Может быть, найдутся люди, которые, признав первоначальное желтое население Индии и развитие двух просвещений разносторонних, захотят, для избежания заморских кушитов, привязать две системы религиозного и умственного развития к двум системам рек, именно брахманизм мыслящий — к Гангесу, и шиваизм строительный — к Индусу, так как действительно Кашмир представляет довольно много пещер, — то для устранения искушения прибавлю несколько слов. И эта догадка неудовлетворительна. Пенджаб на Индусе считается родиною брахманизма в преданиях. Кашмирские храмы, кажется, не принадлежат к глубокой древности. Между Кашмиром и Бомбеем нет памятников, обозначающих движение народа строительного. Индия древняя делилась по своему характеру не на западную и восточную, а на северную и южную, которых примерными границами были Нербудда и Маганадди. Это ясно из всех преданий и древних поэм. Наконец (и это всего важнее), движение к Индусу не объясняет ни островного положения древнейших храмов, ни мулатской наружности индейцев: ибо белое племя, смешавшись с белым или даже с желтым, производит черное только изредка в кабинетах ученых, а никогда на Божьем свете. Если бы, однако же, пещеры прииндусские и оказались древнее, чем нам кажутся, то гидравлические работы, о которых хранится память в долине Кашмирской, предания о западном происхождения афганов и имя Куша–двина (земля Куша [98]), должны будут навести на мысль, что смелая колония кушитов, поднявшись по Индусу на северо–восток, составляла несколько времени полуафриканский оазис в земле, по которой иранцы шли с северо–запада на юг и юго–восток.
Легко отыскивать первоначальных жителей земель, в которых природа приготовила для побежденных надежные убежища; но по этому самому трудно воскрешать летописи беззащитных степей, а в особенности степей, неудобных для землепашества. На них, как на море, нет следов человеческих. Завоеватель кочует по ним свободно, старожил отходит вдаль; вешнею травою зарастает осеннее побоище, и все признаки старины пропадают безвозвратно. Историю степей, как историю морей, приходится угадывать по виду и населению окраин и берегов.
Оттого‑то смешно допрашивать киргизскую землю или наше междуречие Волги и Днепра об их коренных паселенцах.
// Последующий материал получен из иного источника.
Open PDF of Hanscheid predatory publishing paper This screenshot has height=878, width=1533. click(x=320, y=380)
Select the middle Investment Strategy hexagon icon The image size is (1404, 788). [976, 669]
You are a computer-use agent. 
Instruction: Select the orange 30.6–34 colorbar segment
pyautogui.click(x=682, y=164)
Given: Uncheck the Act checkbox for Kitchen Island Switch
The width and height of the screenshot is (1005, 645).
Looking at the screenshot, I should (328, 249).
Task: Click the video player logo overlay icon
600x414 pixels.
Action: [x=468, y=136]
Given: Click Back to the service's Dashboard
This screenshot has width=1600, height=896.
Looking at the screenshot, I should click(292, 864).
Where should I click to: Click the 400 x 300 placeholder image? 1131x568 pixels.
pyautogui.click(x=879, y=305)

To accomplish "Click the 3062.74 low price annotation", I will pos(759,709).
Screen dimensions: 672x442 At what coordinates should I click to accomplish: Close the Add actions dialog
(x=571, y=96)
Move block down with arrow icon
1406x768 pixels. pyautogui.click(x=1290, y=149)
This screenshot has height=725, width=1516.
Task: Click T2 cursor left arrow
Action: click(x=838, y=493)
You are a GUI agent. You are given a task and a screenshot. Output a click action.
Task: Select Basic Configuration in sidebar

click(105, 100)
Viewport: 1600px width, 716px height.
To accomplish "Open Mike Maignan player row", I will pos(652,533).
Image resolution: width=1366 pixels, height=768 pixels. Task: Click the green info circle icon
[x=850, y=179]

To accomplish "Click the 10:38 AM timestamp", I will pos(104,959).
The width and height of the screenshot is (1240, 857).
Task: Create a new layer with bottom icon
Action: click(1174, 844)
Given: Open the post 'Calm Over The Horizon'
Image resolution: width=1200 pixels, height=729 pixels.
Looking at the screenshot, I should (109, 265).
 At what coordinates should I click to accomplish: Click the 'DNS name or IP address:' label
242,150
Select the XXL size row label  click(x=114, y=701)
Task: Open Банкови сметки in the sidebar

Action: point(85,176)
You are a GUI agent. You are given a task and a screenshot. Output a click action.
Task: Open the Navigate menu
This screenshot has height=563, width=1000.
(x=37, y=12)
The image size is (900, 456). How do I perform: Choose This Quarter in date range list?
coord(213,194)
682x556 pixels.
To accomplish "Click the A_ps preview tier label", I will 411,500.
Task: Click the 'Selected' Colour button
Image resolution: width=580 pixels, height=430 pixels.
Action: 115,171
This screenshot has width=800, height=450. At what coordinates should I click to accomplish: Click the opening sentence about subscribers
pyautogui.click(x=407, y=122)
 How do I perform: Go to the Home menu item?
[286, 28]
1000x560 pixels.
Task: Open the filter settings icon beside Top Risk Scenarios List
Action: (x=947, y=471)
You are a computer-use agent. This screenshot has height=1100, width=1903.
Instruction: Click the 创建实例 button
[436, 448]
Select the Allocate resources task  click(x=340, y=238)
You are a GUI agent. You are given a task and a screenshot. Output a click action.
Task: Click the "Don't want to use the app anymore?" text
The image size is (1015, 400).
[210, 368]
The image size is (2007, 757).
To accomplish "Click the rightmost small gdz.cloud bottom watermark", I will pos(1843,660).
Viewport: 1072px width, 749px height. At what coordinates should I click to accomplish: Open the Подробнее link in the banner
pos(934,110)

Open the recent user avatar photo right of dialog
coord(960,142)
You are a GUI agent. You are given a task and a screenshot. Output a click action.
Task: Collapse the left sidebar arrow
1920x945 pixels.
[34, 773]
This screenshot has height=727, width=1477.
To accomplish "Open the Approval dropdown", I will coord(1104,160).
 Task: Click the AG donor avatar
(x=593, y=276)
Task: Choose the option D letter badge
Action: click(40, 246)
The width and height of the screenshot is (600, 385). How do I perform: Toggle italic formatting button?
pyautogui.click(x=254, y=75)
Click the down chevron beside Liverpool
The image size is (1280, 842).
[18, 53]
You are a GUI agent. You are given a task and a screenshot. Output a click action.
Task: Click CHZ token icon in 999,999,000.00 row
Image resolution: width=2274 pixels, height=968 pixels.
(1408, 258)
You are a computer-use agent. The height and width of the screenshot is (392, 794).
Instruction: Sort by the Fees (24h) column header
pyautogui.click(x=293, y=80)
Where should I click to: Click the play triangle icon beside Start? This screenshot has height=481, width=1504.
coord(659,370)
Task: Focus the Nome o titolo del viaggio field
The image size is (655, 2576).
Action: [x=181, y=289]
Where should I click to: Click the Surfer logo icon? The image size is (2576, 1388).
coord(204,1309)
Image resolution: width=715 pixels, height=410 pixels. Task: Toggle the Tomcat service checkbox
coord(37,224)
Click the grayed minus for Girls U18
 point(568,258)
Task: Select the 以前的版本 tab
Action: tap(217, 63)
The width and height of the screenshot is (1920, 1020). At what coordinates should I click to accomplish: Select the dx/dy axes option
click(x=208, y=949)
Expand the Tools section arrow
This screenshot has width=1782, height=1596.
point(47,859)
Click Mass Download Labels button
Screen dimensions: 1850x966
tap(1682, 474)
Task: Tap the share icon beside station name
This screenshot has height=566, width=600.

Вероятно, киргизы не имеют ничего общего с массагетами (геты великие,иначе ваны великие,или юей–ти великие, та–юей–ти,по китайцам, соседи и родня азам южным и азам северным) и, без всякого спора, между Днепром и Волгою нельзя подсмотреть ни малейшего следа кочевых скифов Геродотовых или древнейших киммерийцев. Точно так же почти все пространство Сибири, за исключением горных областей, несколько раз переменяло владельцев своих, хотя можно утвердительно сказать, что они всегда принадлежали к желтому племени до русского завоевания.
95
Это самое мнение о сродстве коренных жителей Индийского полуострова с желтым, или туранским, племенем в последние года появилось и в западной науке и начинает в ней приниматься, благодаря в особенности трудам известного оксфордского профессора Макса Миллера, который основал его на сходстве строения языков у этих народов. —Изд.
96
Парасу–Рама (Парашурама)—в древнеиндийской мифологии не восьмая, а шестая аватара (воплощение) Вишну, в которой его миссия состояла в избавлении варны брахманов от тирании кшатриев; после истребления кшатриев Парашурама передал землю во владение брахманам.
97
Речь идет о поэме «Рамаяна», в поздних книгах которой Рама представлен уже как седьмая аватара Вишну.
98
Куша, или Куша–двина, была одной из семи великих стран, из которых, по представлению древних индусов, началась земля. —Изд.